Data Serialization with Protobuf

jfrogcommunity

JFrog Community

Posted on June 18, 2020

Data Serialization with Protobuf

You probably already had to develop a project where you needed to exchange information between processes or even across different machines with different processor architectures. One well-known technique in this scenario is serialization, which is summarized in the translation of data structures or object state into a format that can be stored and retrieved by both sides.

In this blog post, we will discuss the Protobuf (Protocol Buffers), a project that can extend more than a simple library for serialization. The entire example presented here is available on Github.

What is Protobuf?

Protocol Buffers is an open-source project under the BSD 3-Clause license, a popular one developed by Google, to provide a language-neutral, platform-neutral and extensible mechanism for serializing structured data. It supports many popular languages such as C++, C#, Dart, Go, Java and Python. Although there are still other not official add-ons, that support other languages, such as C. You can find the source code on Github, where its popularity reaches almost 32K stars!
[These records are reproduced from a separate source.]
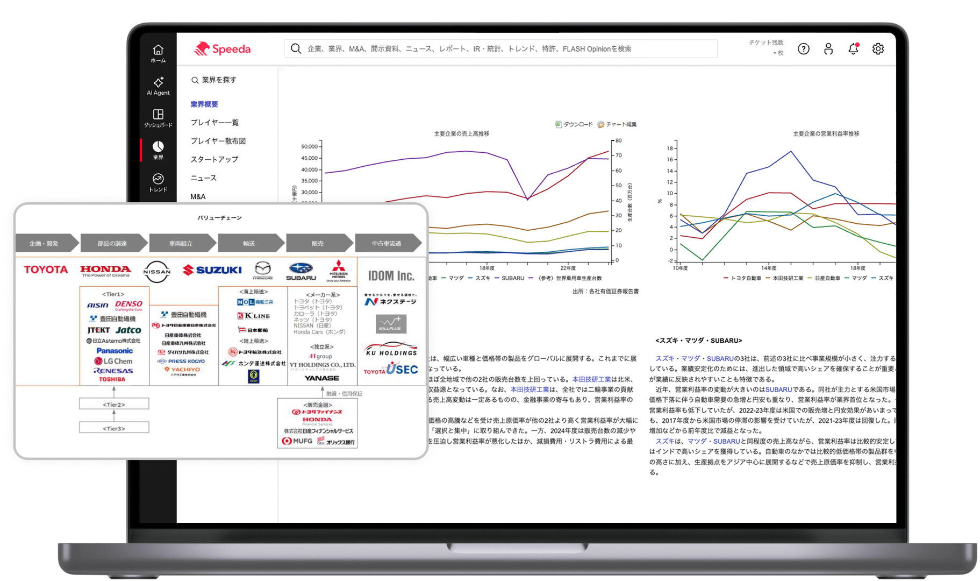980x581 pixels.
Task: Switch to the プレイヤー一覧 section
Action: 215,122
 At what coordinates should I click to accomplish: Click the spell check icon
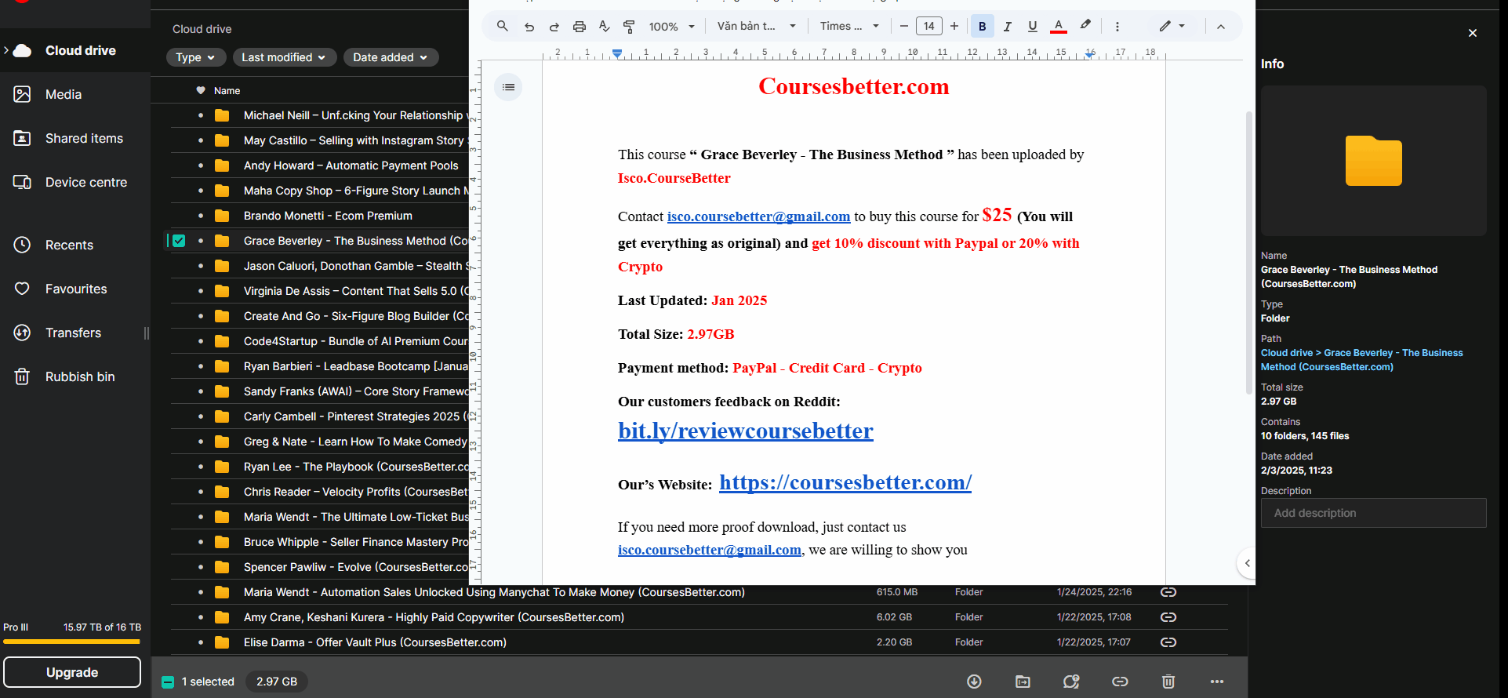pyautogui.click(x=604, y=27)
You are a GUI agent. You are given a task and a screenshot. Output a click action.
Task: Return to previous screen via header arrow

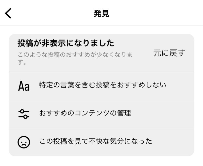[x=8, y=13]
The neutral language used by Protobuf allows you to model messages in a structured format through .proto files:

message Person {
  required string name = 1;
  required int32 age = 2;
  optional string email = 3;
}

In the example above we use a structure that represents a person’s information, where it has mandatory attributes, such as name and age, as well as having the optional email data. Mandatory fields, as the name already says, must be filled when a new message is constructed, otherwise, a runtime error will occur.

But Why not XML?

But, why another language and serialization mechanism if we can use something already available like XML? The answer is performance.

Protobuf has many advantages for serialization that go beyond the capacity of XML. It allows you to create a simpler description than using XML. Even for small messages, when requiring multiple nested messages, reading XML starts to get difficult for human eyes.

Another advantage is the size, as the Protobuf format is simplified, the files can reach 10 times smaller compared to XML. But the great benefit is its speed, which can reach 100 times faster than the standard XML serialization, all due to its optimized mechanism. In addition to size and speed, Protobuf has a compiler capable of processing a .proto file to generate multiple supported languages, unlike the traditional method where it is necessary to arrange the same structure in multiple source files.

That Sounds Good, but How do I Use it in Real Life?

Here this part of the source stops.